Entries from a collection
--- --- ---

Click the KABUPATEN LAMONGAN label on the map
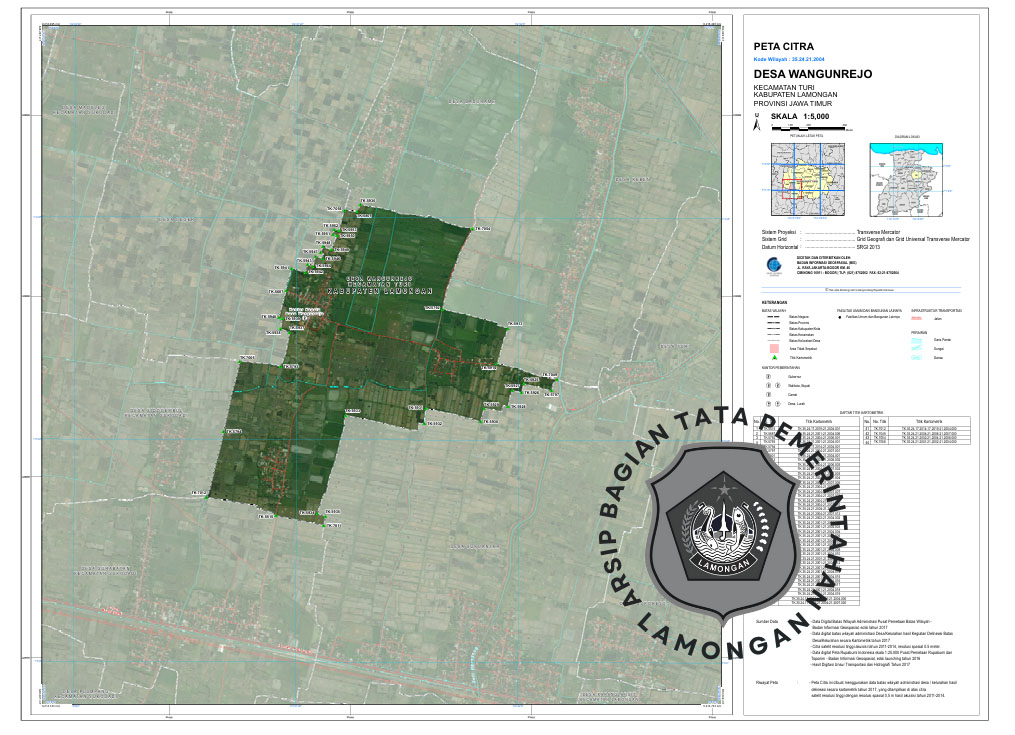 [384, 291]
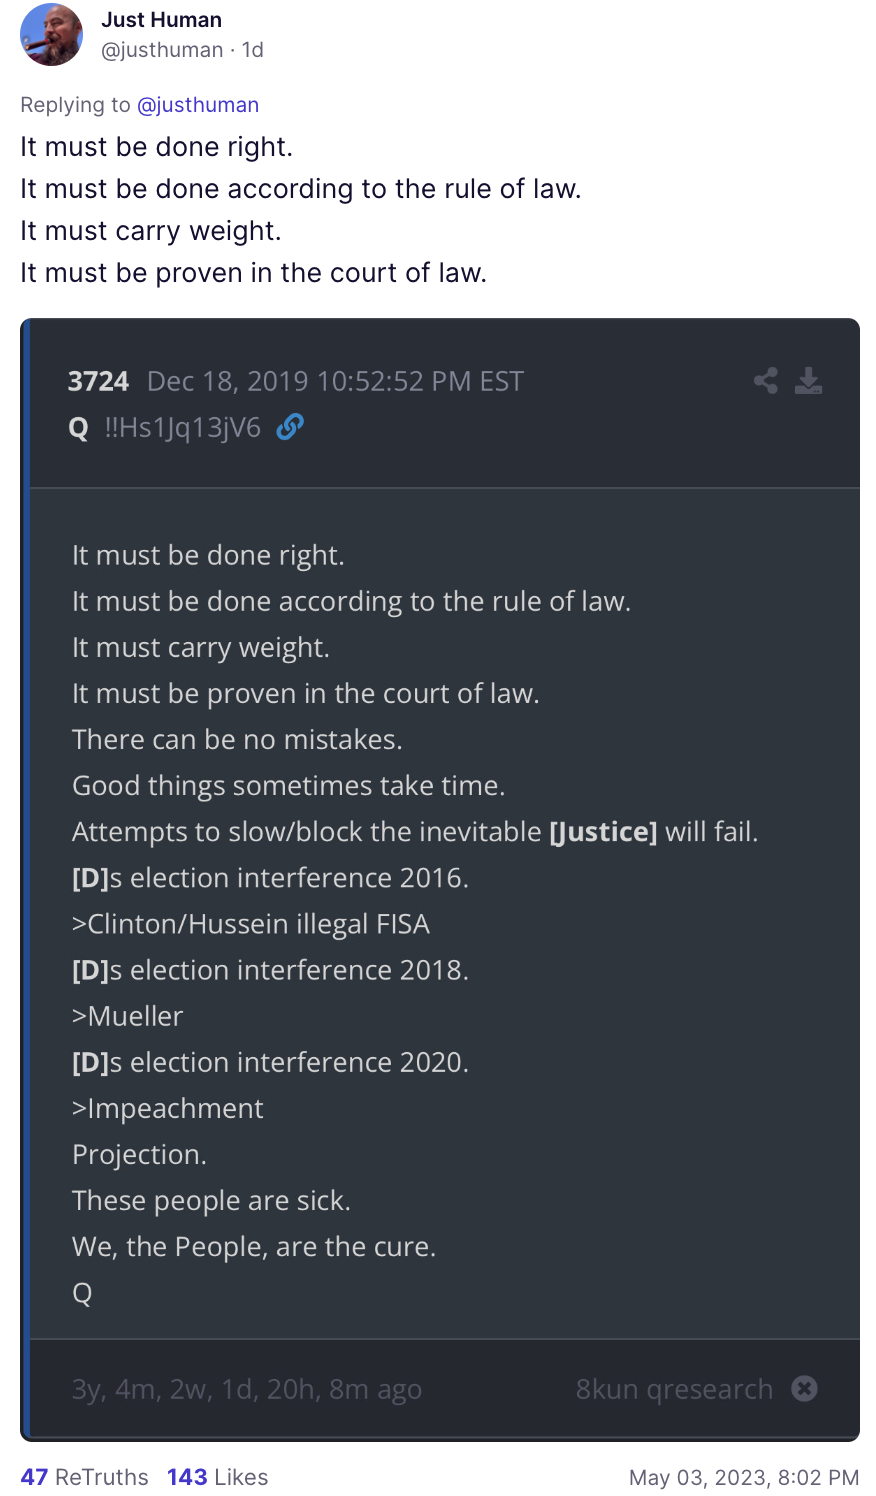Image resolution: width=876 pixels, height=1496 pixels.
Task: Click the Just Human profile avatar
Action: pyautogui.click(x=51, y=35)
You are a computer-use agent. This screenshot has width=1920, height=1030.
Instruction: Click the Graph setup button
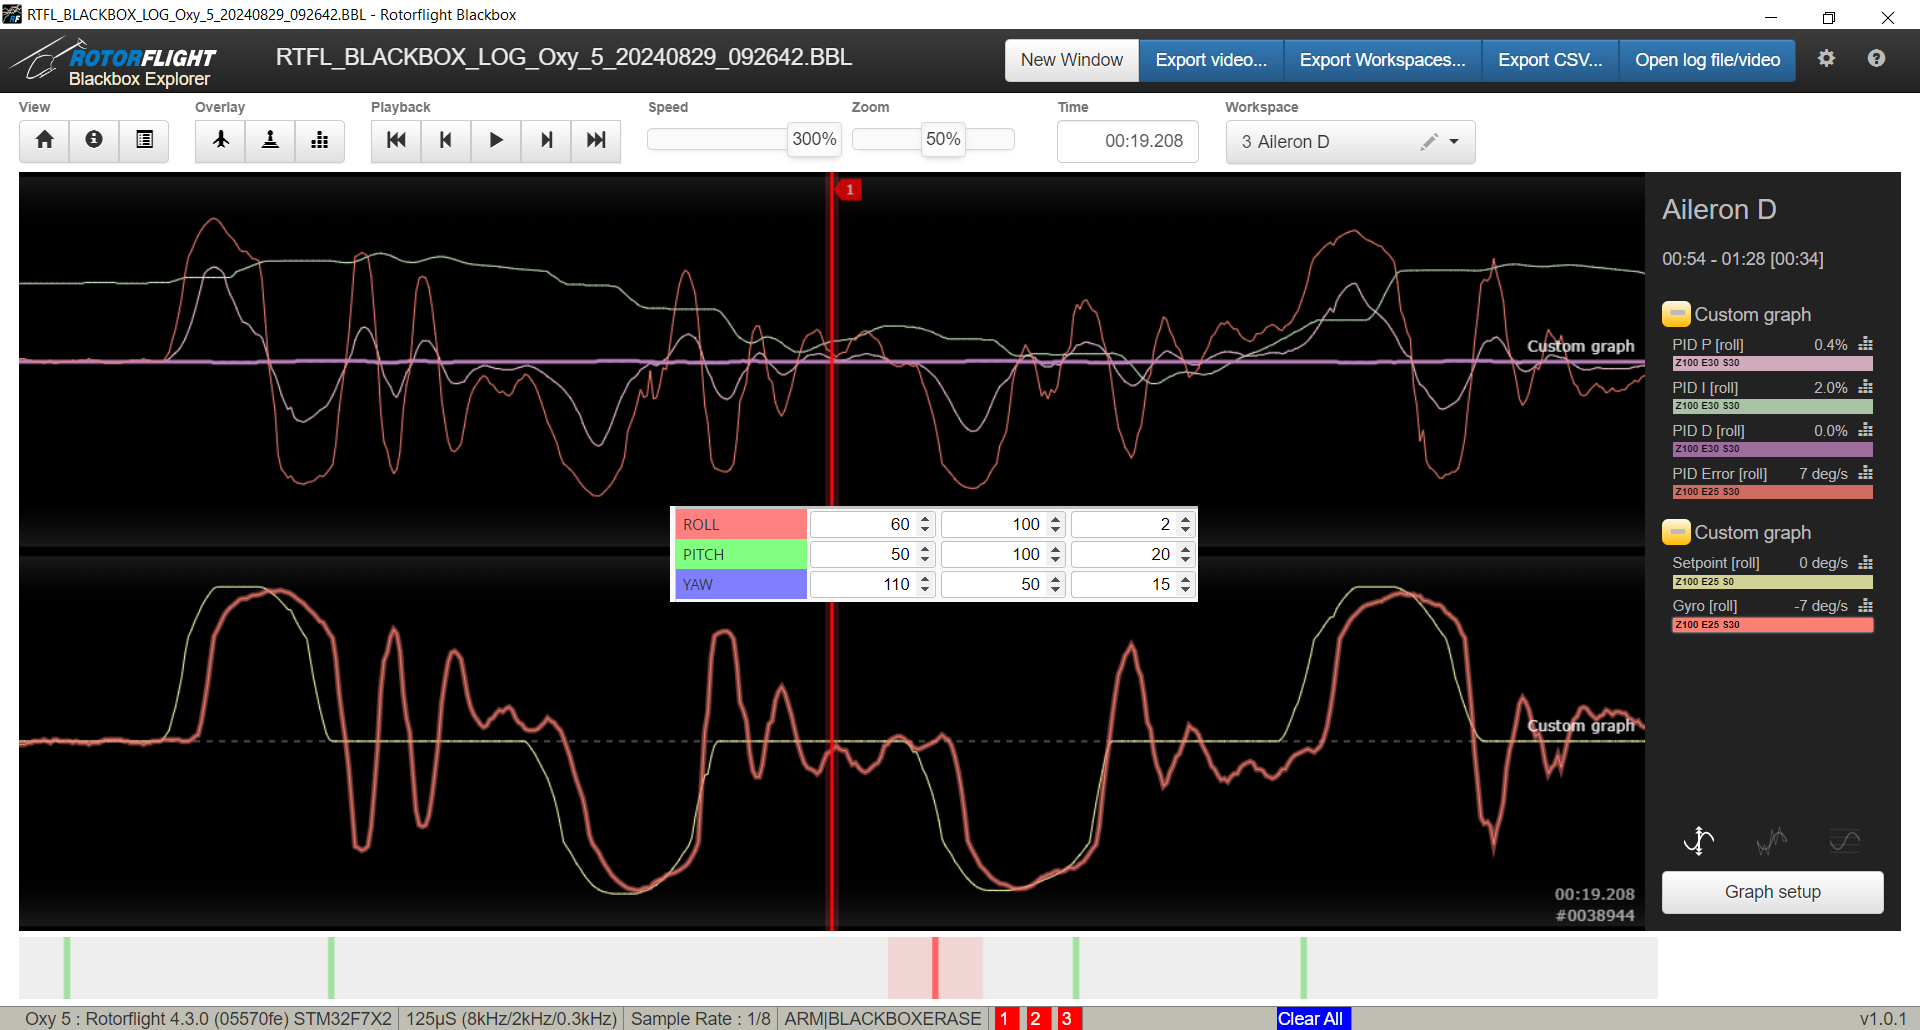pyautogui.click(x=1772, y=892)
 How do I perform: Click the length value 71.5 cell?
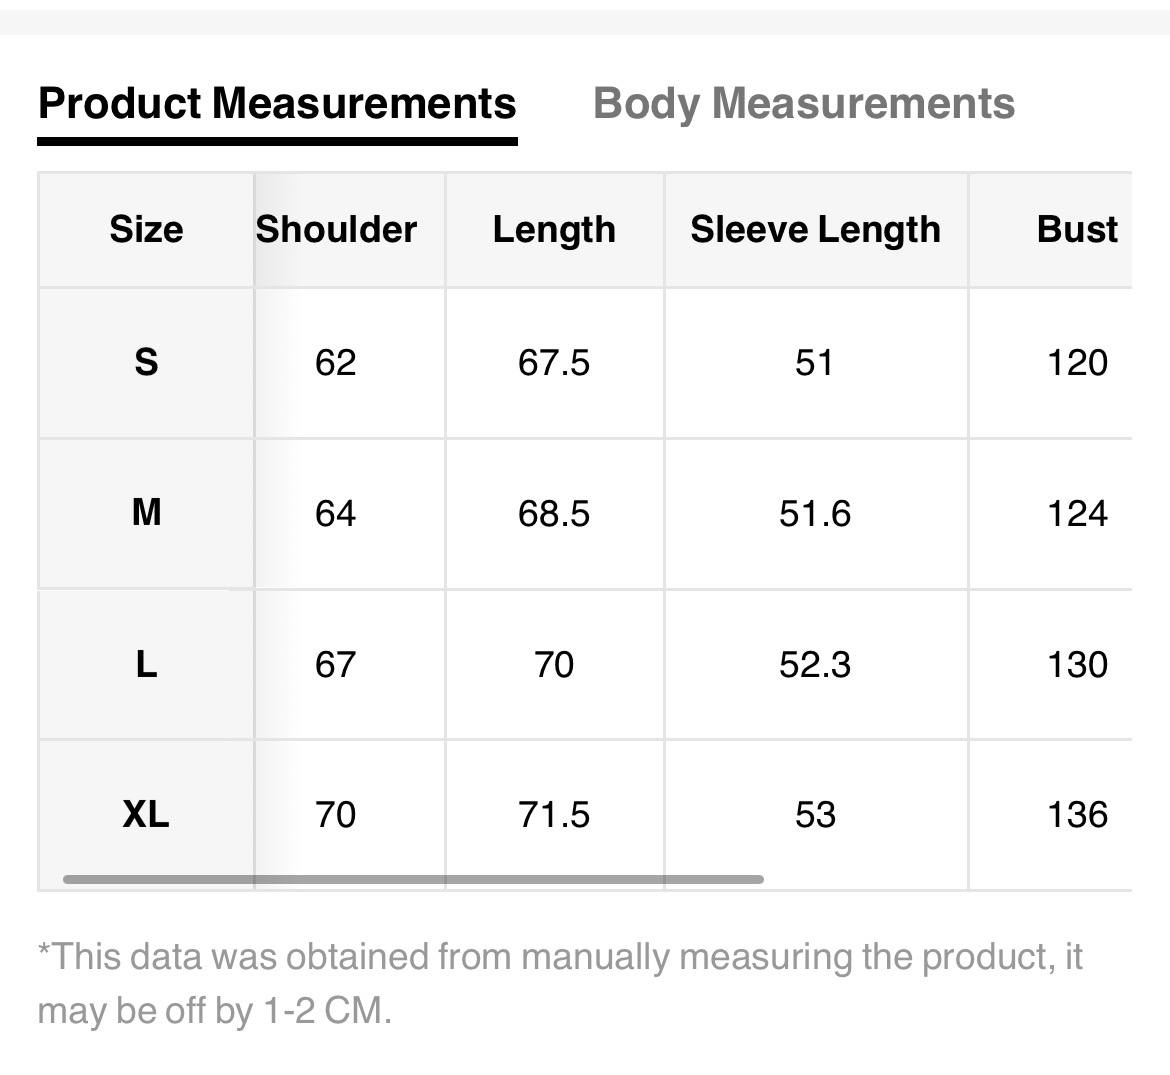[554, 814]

--- --- ---

**PROBLEM DETAILS**
Reproduce every line of the entries above verbatim, omitting the pictures.

**THE SOLUTION**
Click the KABUPATEN LAMONGAN label on the map
 [384, 291]
Image resolution: width=876 pixels, height=1496 pixels.
Task: Click the Just Human profile avatar
Action: pyautogui.click(x=51, y=35)
You are a computer-use agent. This screenshot has width=1920, height=1030.
Instruction: Click the Graph setup button
pyautogui.click(x=1772, y=892)
 How do I perform: Click the length value 71.5 cell?
[554, 814]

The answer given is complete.